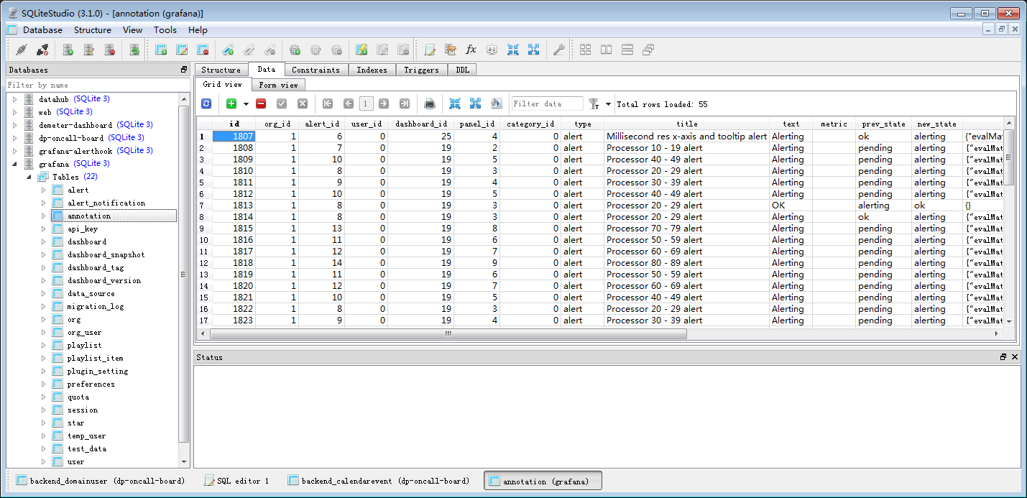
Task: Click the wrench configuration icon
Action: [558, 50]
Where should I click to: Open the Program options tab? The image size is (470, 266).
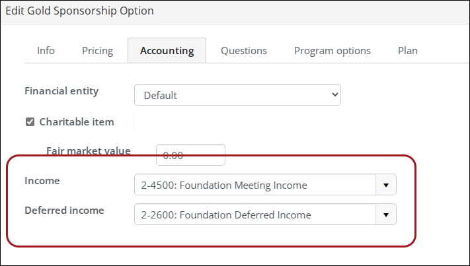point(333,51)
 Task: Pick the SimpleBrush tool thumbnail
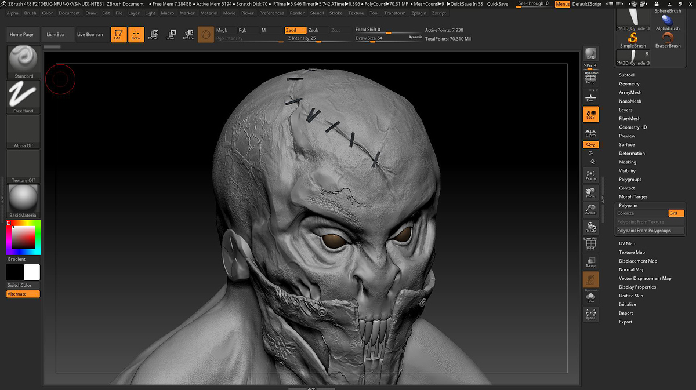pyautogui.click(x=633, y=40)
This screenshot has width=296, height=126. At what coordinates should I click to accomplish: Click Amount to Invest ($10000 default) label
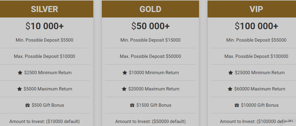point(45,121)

#### [Work item]
Produce an exact copy of the lines from the line containing "Task: Pick the SimpleBrush tool thumbnail" to the end of the material, both ends included, and omit every picture.

#### [Task response]
 Task: Pick the SimpleBrush tool thumbnail
pyautogui.click(x=633, y=40)
This screenshot has width=296, height=126. At what coordinates should I click to accomplish: Click Amount to Invest ($10000 default) label
point(45,121)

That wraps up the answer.